==== Given data
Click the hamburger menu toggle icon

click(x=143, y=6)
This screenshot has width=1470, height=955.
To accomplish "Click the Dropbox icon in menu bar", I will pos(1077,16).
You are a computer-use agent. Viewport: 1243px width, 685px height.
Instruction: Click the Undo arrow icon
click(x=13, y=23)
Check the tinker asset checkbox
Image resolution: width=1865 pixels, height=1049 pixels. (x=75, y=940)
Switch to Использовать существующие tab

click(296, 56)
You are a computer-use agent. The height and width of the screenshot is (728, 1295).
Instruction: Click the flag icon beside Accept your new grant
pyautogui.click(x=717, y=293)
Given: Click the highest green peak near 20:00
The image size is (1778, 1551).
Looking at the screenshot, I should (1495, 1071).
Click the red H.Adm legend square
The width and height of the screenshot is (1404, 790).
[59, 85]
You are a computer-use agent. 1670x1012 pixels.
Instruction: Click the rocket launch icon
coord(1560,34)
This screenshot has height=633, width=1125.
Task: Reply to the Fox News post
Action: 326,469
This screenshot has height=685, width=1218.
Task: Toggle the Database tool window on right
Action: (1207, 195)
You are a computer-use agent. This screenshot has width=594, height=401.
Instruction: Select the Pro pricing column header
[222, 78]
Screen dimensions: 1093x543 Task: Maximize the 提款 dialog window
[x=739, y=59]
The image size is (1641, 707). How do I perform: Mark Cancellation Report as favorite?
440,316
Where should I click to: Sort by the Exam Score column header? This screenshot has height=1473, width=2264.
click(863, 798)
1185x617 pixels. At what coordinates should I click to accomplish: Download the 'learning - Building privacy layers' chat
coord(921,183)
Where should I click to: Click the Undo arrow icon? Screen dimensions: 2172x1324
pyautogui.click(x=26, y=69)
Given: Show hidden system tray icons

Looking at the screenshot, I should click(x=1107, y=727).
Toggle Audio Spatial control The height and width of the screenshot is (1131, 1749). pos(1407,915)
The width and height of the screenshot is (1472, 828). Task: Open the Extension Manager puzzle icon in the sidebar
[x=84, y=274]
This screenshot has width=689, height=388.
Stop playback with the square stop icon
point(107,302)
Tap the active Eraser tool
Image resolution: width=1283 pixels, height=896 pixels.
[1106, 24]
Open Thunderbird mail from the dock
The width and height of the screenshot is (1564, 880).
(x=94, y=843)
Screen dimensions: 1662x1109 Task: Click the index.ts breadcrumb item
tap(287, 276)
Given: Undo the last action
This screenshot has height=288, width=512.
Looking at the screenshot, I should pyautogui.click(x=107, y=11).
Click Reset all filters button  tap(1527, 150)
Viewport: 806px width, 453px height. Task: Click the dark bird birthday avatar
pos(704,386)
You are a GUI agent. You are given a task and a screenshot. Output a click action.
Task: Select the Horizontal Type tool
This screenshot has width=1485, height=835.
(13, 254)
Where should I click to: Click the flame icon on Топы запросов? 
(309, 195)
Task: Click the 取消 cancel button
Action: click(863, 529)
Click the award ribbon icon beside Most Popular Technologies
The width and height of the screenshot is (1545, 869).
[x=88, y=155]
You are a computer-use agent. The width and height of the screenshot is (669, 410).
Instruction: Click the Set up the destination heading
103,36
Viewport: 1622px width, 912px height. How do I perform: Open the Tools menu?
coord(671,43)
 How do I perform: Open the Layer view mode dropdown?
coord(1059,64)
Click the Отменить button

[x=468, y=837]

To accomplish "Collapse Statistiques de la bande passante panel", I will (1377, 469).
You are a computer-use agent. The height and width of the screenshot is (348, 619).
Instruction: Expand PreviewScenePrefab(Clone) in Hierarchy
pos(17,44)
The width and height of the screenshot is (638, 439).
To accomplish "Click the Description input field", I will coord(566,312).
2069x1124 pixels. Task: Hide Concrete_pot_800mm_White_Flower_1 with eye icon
========
Take the entries above and copy them out exactly.

• Result of this exercise:
Click the hamburger menu toggle icon

click(x=143, y=6)
This screenshot has width=1470, height=955.
To accomplish "Click the Dropbox icon in menu bar", I will pos(1077,16).
You are a computer-use agent. Viewport: 1243px width, 685px height.
Instruction: Click the Undo arrow icon
click(x=13, y=23)
Check the tinker asset checkbox
Image resolution: width=1865 pixels, height=1049 pixels. (x=75, y=940)
Switch to Использовать существующие tab

click(296, 56)
You are a computer-use agent. The height and width of the screenshot is (728, 1295).
Instruction: Click the flag icon beside Accept your new grant
pyautogui.click(x=717, y=293)
Given: Click the highest green peak near 20:00
The image size is (1778, 1551).
Looking at the screenshot, I should (1495, 1071).
Click the red H.Adm legend square
The width and height of the screenshot is (1404, 790).
[59, 85]
You are a computer-use agent. 1670x1012 pixels.
Instruction: Click the rocket launch icon
coord(1560,34)
This screenshot has height=633, width=1125.
Task: Reply to the Fox News post
Action: 326,469
This screenshot has height=685, width=1218.
Task: Toggle the Database tool window on right
Action: (1207, 195)
You are a computer-use agent. This screenshot has width=594, height=401.
Instruction: Select the Pro pricing column header
[222, 78]
Screen dimensions: 1093x543 Task: Maximize the 提款 dialog window
[x=739, y=59]
The image size is (1641, 707). How do I perform: Mark Cancellation Report as favorite?
440,316
Where should I click to: Sort by the Exam Score column header? This screenshot has height=1473, width=2264.
click(863, 798)
1185x617 pixels. At what coordinates should I click to accomplish: Download the 'learning - Building privacy layers' chat
coord(921,183)
Where should I click to: Click the Undo arrow icon? Screen dimensions: 2172x1324
pyautogui.click(x=26, y=69)
Given: Show hidden system tray icons

Looking at the screenshot, I should click(x=1107, y=727).
Toggle Audio Spatial control The height and width of the screenshot is (1131, 1749). pos(1407,915)
The width and height of the screenshot is (1472, 828). Task: Open the Extension Manager puzzle icon in the sidebar
[x=84, y=274]
This screenshot has width=689, height=388.
Stop playback with the square stop icon
point(107,302)
Tap the active Eraser tool
Image resolution: width=1283 pixels, height=896 pixels.
[1106, 24]
Open Thunderbird mail from the dock
The width and height of the screenshot is (1564, 880).
(x=94, y=843)
Screen dimensions: 1662x1109 Task: Click the index.ts breadcrumb item
tap(287, 276)
Given: Undo the last action
This screenshot has height=288, width=512.
Looking at the screenshot, I should pyautogui.click(x=107, y=11).
Click Reset all filters button  tap(1527, 150)
Viewport: 806px width, 453px height. Task: Click the dark bird birthday avatar
pos(704,386)
You are a GUI agent. You are given a task and a screenshot. Output a click action.
Task: Select the Horizontal Type tool
This screenshot has width=1485, height=835.
(13, 254)
Where should I click to: Click the flame icon on Топы запросов? 
(309, 195)
Task: Click the 取消 cancel button
Action: click(863, 529)
Click the award ribbon icon beside Most Popular Technologies
The width and height of the screenshot is (1545, 869).
[x=88, y=155]
You are a computer-use agent. The width and height of the screenshot is (669, 410).
Instruction: Click the Set up the destination heading
103,36
Viewport: 1622px width, 912px height. How do I perform: Open the Tools menu?
coord(671,43)
 How do I perform: Open the Layer view mode dropdown?
coord(1059,64)
Click the Отменить button

[x=468, y=837]

To accomplish "Collapse Statistiques de la bande passante panel", I will (1377, 469).
You are a computer-use agent. The height and width of the screenshot is (348, 619).
Instruction: Expand PreviewScenePrefab(Clone) in Hierarchy
pos(17,44)
The width and height of the screenshot is (638, 439).
To accomplish "Click the Description input field", I will coord(566,312).
2069x1124 pixels. Task: Hide Concrete_pot_800mm_White_Flower_1 with eye icon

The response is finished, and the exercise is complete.